Implications for organisations:
- Failure to comply with the new offence could result in unlimited fines, reputational damage, and criminal prosecution[1].
- Enforcement will be proactive and strict, so failure to prepare carries significant legal and business risks[1][3].
- The offence drives a cultural shift towards stronger governance, fraud risk assessment, and resilient ethical culture focused on prevention[1][3].
To prepare for the new offence, organisations should:
- Conduct thorough fraud risk assessments to identify vulnerabilities linked to associated persons[3][5].
- Implement and document robust fraud prevention procedures covering policies, training, monitoring, and reporting mechanisms adjustable to organisational risks[2][4].
- Engage HR and compliance functions to ensure a culture of compliance that supports fraud prevention[3].
- Ensure corporate governance frameworks incorporate fraud risk controls and internal investigations protocols[1][4].
- Keep updated with government guidance and legal advice to remain aligned with evolving expectations on reasonable fraud prevention[2][3].
In conclusion, the new offence imposes a broad, strict liability standard on large UK organisations to actively prevent fraud by all persons performing services for them, with heavy penalties for failure to do so. Organisations must urgently strengthen governance, embed fraud prevention in their culture, and implement tailored controls to mitigate legal and reputational risks before the September 2025 enforcement date[1][3][4]. The new offence is expected to drive a major shift in corporate culture to help reduce fraud.

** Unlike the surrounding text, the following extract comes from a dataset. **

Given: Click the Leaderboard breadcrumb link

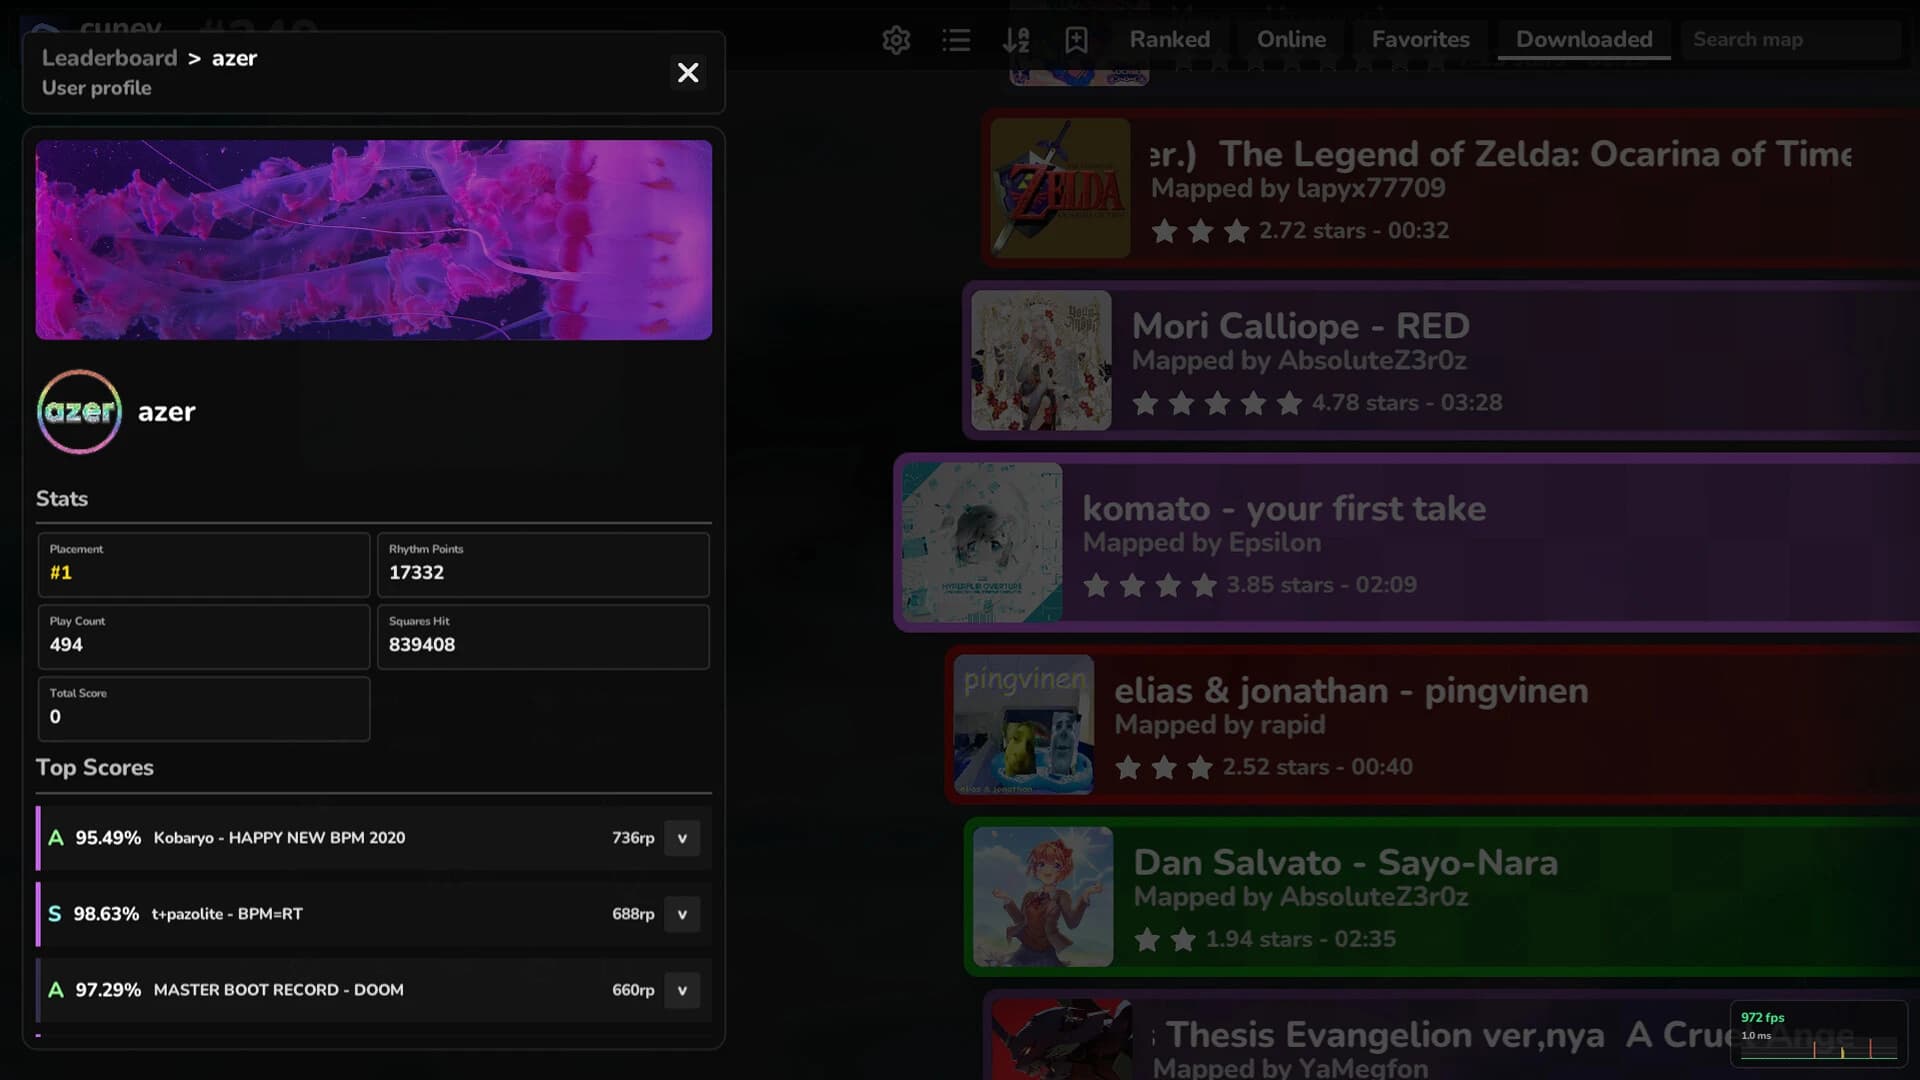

- In light of the new Failure to Prevent Fraud Offence, businesses need to carefully assess their vulnerabilities related to associated persons to avoid financial penalties and damage to their reputations.
- Under the Economic Crime and Corporate Transparency Act, companies could face unlimited fines and criminal charges if they fail to show that they have put in place reasonable procedures to prevent fraud in their business dealings.